Disciplinary hearing into two Thunder Bay police officers wraps first week
Prosecutor Joël Dubois argued the officers reached the premature conclusion that there was “no foul play” in DeBungee’s death based on racist assumptions.
Dubois claimed Harrison assumed DeBungee had been drinking alcohol on the night of his death based on a history of alcohol charges and how his body was found on a river where the officers testified that mostly Indigenous people are known to drink.
Dubois claimed the officers developed a theory based on those racist assumptions that DeBungee fell unconscious from drinking alcohol then rolled into the river and investigators never seriously considered alternative theories.
“They jumped to a conclusion,” Dubois said. “We saw in the evidence yesterday, the admission of then-Det. Harrison that his bias made him conclude at that time that there was no foul play — partially conclude that there was no foul play — that’s admitted in the record.

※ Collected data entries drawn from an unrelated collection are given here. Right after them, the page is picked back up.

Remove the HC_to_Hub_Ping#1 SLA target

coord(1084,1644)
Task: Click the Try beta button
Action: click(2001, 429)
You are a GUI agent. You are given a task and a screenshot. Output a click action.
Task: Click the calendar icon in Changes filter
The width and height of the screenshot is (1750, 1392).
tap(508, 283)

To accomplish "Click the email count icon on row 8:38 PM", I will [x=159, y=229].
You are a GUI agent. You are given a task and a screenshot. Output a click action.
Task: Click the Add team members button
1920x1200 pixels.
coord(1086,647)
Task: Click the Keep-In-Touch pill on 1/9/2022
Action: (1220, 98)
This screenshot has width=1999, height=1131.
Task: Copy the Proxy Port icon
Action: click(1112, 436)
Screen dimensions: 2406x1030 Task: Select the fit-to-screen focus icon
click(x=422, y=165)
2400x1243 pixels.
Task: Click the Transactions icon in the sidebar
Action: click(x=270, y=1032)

It was a direct link between his assumption and his thought that there’s no foul play.”
The lawyer representing the DeBungee family and Rainy River First Nations, Asha James, claimed the officers “did nothing” to investigate any alternate theories.
She pointed out how both officers were unable to define systemic racism and neither had read the OIPRD’s Broken Trust report, whose investigation was prompted by their investigation into DeBungee’s death.
“He [Harrison] cares so much about the interactions with the Indigenous community that he’s training other officers in the Thunder Bay Police Service about how to do this work. And he hasn’t read the report,” she said.
“Quite frankly, those statements about their care and concern about the Indigenous community are not credible. Sergeant Whipple hasn’t read the report. It’s four years later. The report stems from their conduct.”
Adjudicator Greg Walton will reconvene the tribunal on Sept. 26.